====== LISTED RECORDS

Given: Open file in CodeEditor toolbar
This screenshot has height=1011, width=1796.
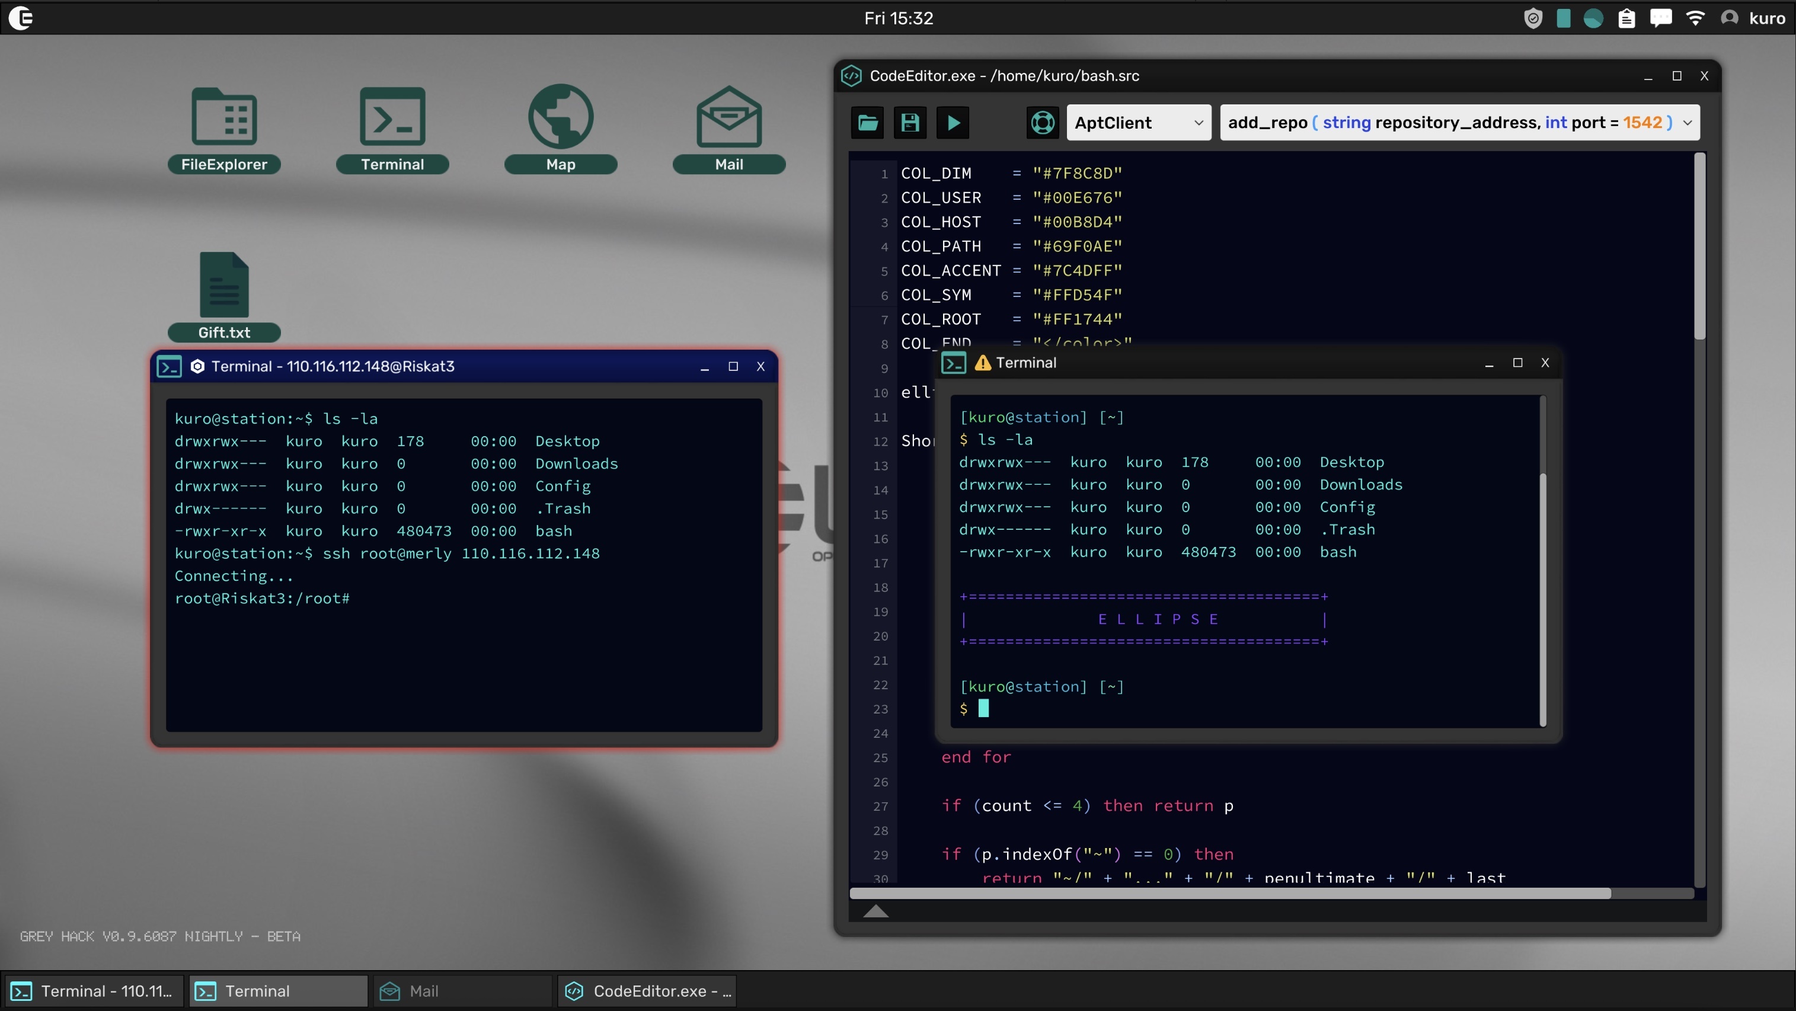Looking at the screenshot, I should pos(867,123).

============
====== LISTED RECORDS

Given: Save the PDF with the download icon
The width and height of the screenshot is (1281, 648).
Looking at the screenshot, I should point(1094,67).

============

**TASK:**
Look over the records above and filter for each line with the word "Given".

**PROBLEM SOLUTION:**
Given: Open file in CodeEditor toolbar
Given: Save the PDF with the download icon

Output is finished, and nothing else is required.